Once again...EIFERSUCHT!

YOU are jealous. YOU wish you were me.



Because I, jarbabyj, of jarbabyj fame, am going to be a JINGLE ELF in the Marshall Field’s JINGLE ELF PARADE this coming Thanksgiving. And if that isn’t fucking cool ENOUGH, I’m going to be a “balloon wrangler”, which means I’M FRIGGING CARRYING A GIANT GARFIELD BALLOON AROUND or some such crap.

LOVE ME. Love me hard.


Enjoy yourself, elf.

[sub](That’s the best I can do since I sincerely loathe parades.)[/sub]

We are all groveling worms compared to your Jingle Elfness …

The only thing better would be if it was a giant TILL balloon,
like this.

you’re not kidding. I wonder where you blow to inflate a balloon like that?


I hate parades too.

“…ha ha ha! Good one, Bryant! This next float, which illustrates the theme of ‘accepting the will of our tormentors,’ has Kathie Lee’s hair depicted by 25,000 bird-of-paradise flowers from the Big Island of Hawaii. It took six months to build and the rest of eternity to justify.”

“Thanks, Jane. Now, while people down in the street wait in the cold for five minutes for the next float to arrive, we’ll go to some annoying commercials for products those watching at home won’t want to buy.”

This may be the first time in the history of the English language that the phrases “I . . . am going to be a jingle elf” and “I rock” have been used together. I remember back in the day, all the really cool kids the neighborhood dressed like elves. And associated themselves with Garfield the greedy cat.

Seriously, have fun and congratulations.



:: scratches Fiver of THE LIST ::

Hmmm, jarbabyj in green tights, and little pointy shoes…Like a little hot n’ wild David Sedaris!

I am soooo videotaping this! Any ChiDopers in on this with me? I’m thinking a David Sedaris like spoof website…think of the possibilities!

::cackles evilly:: Muwahahahahahaha!!!

Awwww…I saw the title…I thought it would have something to do with Rammstein…not “jingle elves” (not that jingle elves are bad, though! I always wanted to be an elf…wait I AM one on the Dope…lol)

Anyway, thanks a bunch for getting my hopes up…


Idle threats don’t impress me.

Anyway, I’m not saying the thought of you in elf drag doesn’t make me pitch a tent. It’s just the whole parade thing…

Does this have anything to do with elf bowling?

Well, ya know I’d love to, but this ‘marriage’ business keeps getting in the way.

Can I have dibs on the next lifetime? :smiley:

Hey, there IS a picture of Till in the thread, after all.
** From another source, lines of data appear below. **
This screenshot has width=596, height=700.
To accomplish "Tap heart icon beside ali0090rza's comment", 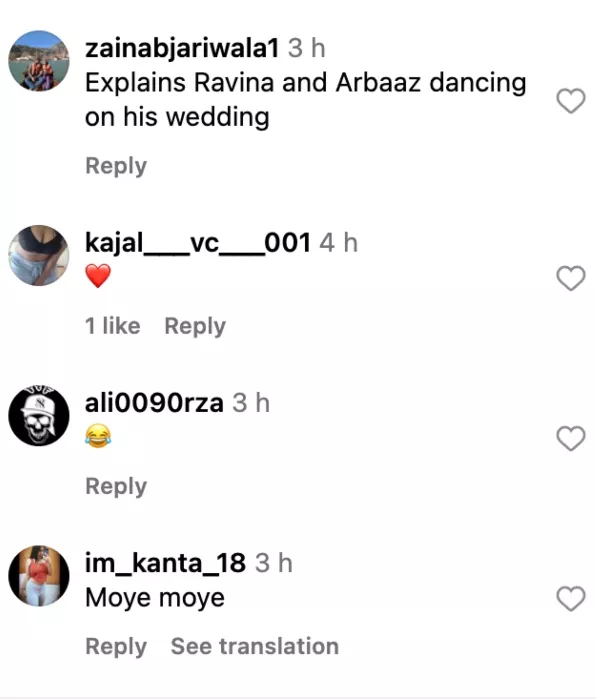I will [571, 438].
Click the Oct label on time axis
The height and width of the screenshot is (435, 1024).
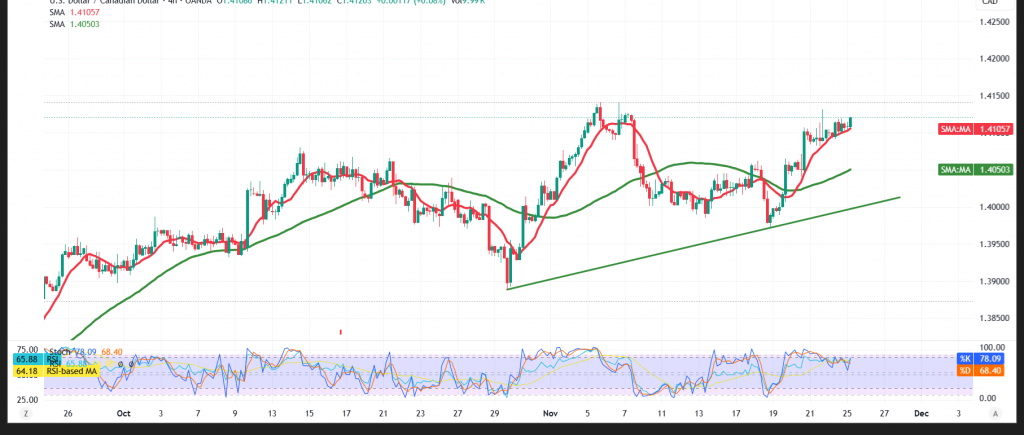[123, 412]
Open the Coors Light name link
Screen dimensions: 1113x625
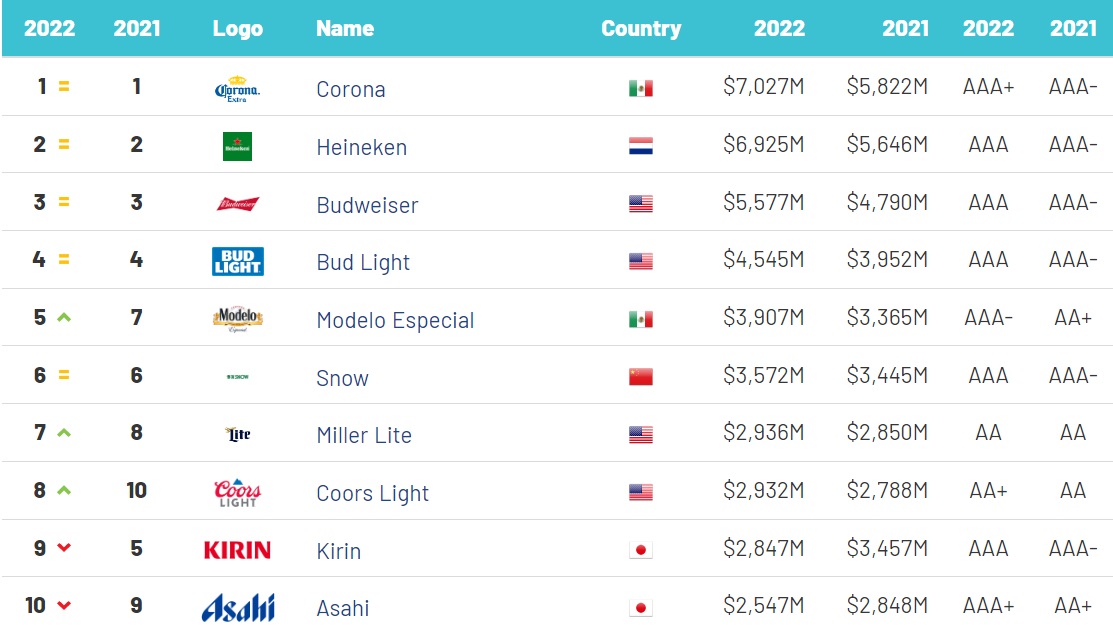coord(372,493)
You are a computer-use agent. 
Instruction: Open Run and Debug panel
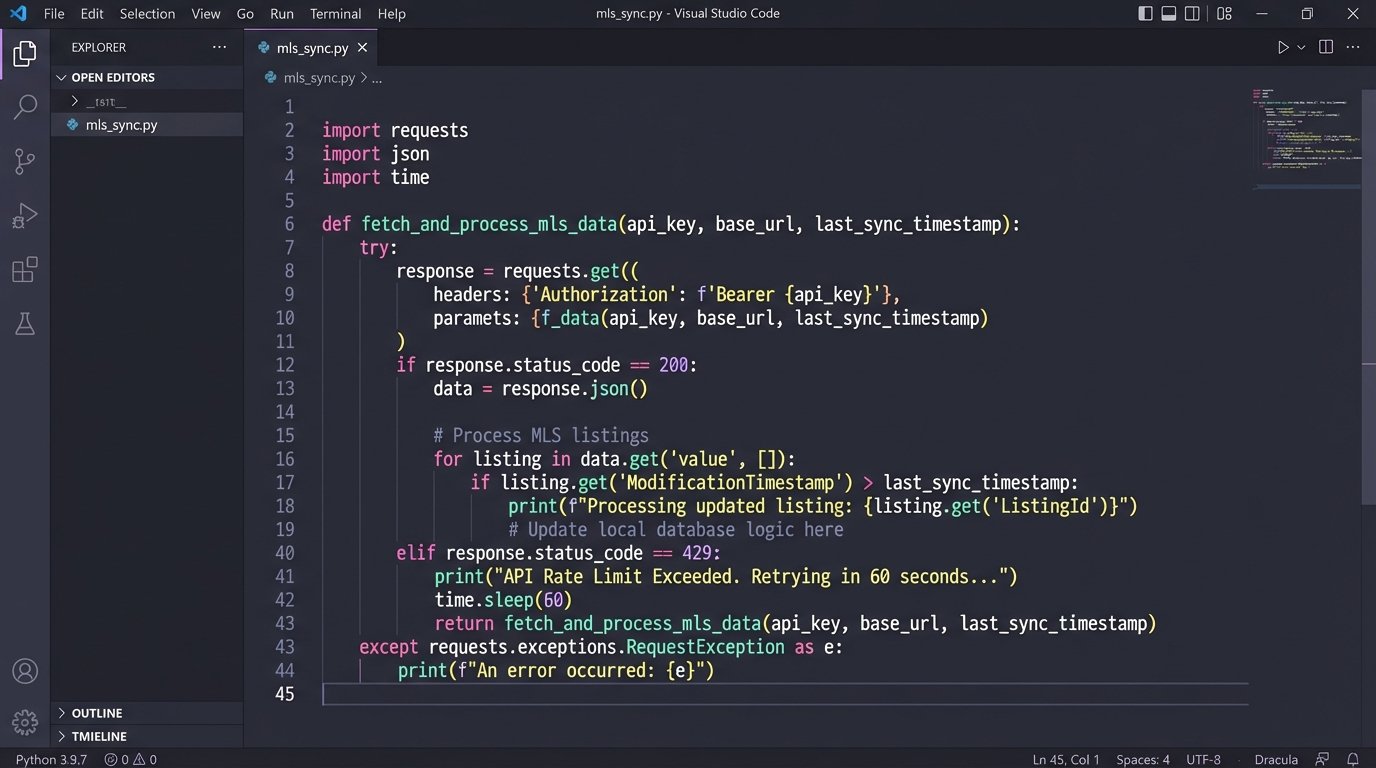point(25,216)
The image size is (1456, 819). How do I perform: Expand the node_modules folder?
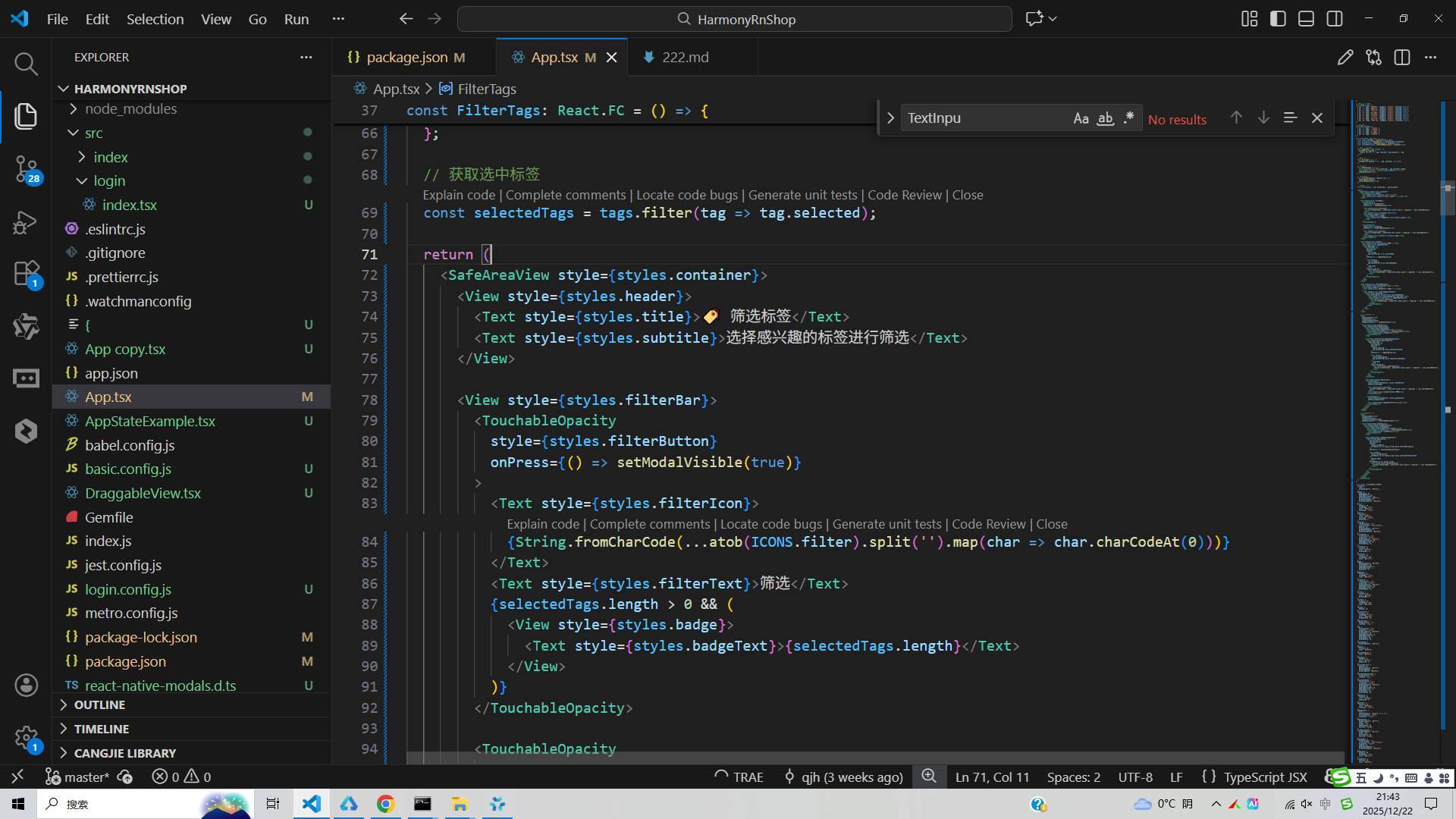pos(130,108)
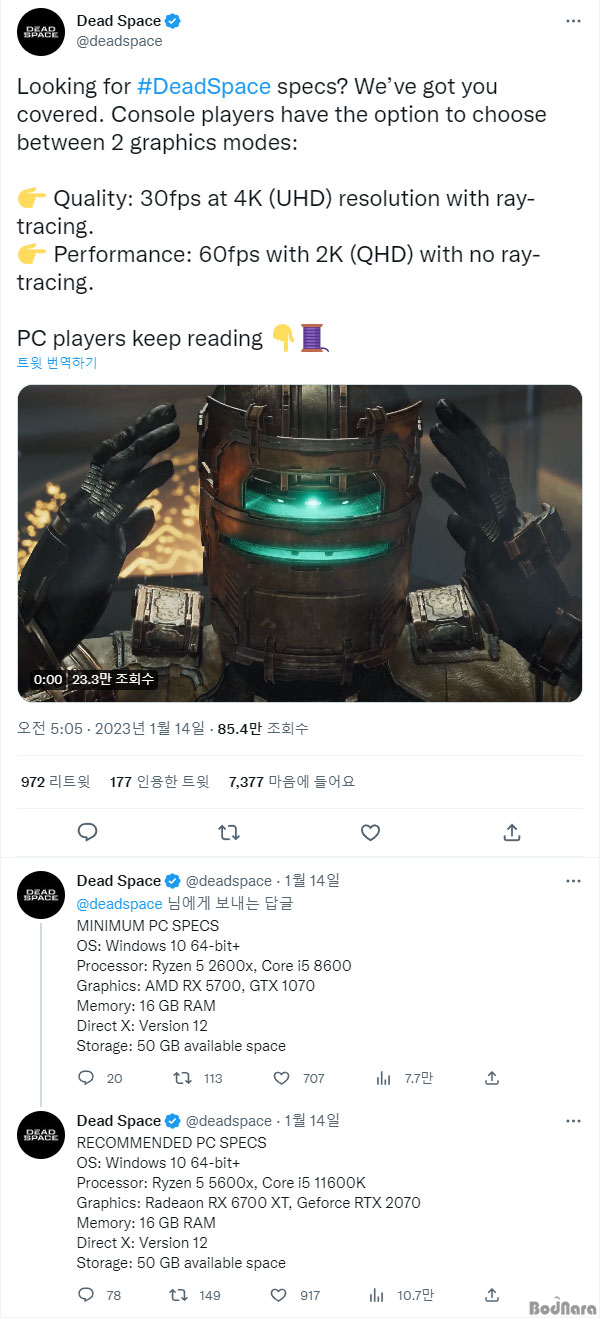Share the main tweet via share icon
The height and width of the screenshot is (1318, 600).
(x=511, y=832)
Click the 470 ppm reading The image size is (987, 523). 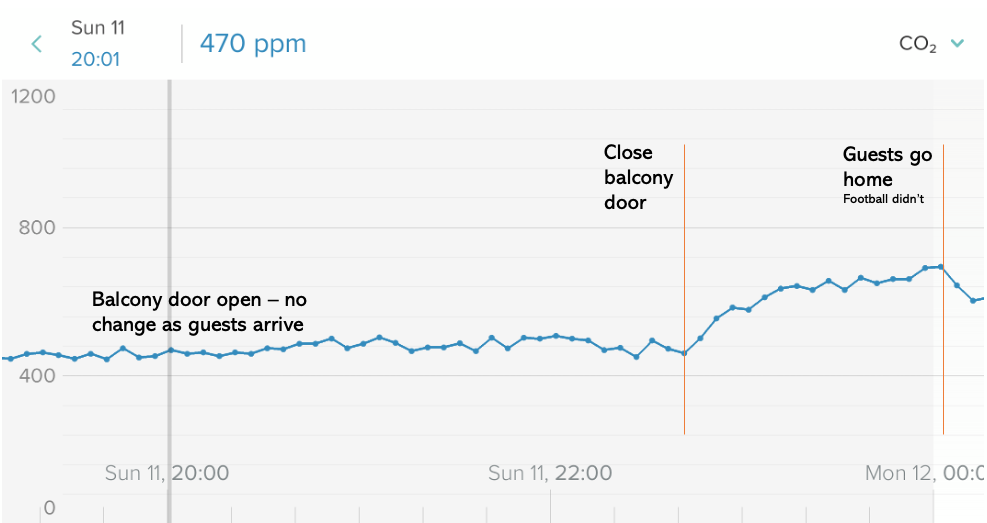pos(253,43)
But anytime you need a rammstein fix, let me know…I’m all about it.


“And look who’s coming up Lake Shore Drive now, Fred! Our old cartoon friend, that fat lasagna-loving feline, Garfield! Apparently that particular balloon is making its twentieth appearance in our Thanksgiving parade, and is made with over two thousand square yards of… wow, holy [bleep]! Check out the rack on that elf!”

“No kidding, Jim. You think she’s cold in that outfit?”

“Either that or she’s smuggling diamond cutters in from Canada.”

Do you get to keep the Elf costume?

[homer simpson]

mmmmm…elf sex…[drool]

[/homer simpson]

Through the navel, of course.

And what I wanna know is, is this affiliated with your job at the North Pole, and if not, does Santa Know that you’re moonlighting?

I’m picturing a giant Garfield ofloating up in the sky with a little elf swinging beneath it. Oops. :stuck_out_tongue:

Erm, that last post should have read as such:

Preview, friend, blah blah…

wooohooo Jarbabe!

My financial situation is so dire, I am actually considering
putting in an application for ‘elf’ at Fields, Nordstoms…
I’m a little worried that they might be hesitant to hire a Jewish elf… At least I’m the right height.
I wonder if they make ‘elf underwire bras’ Of course if you think about it, elves probably are Jewish…who else would work on Christmas?

I can see it now, “Merry Christmas!” Miss Creant bends over to put child on Santa’s lap while uttering OY!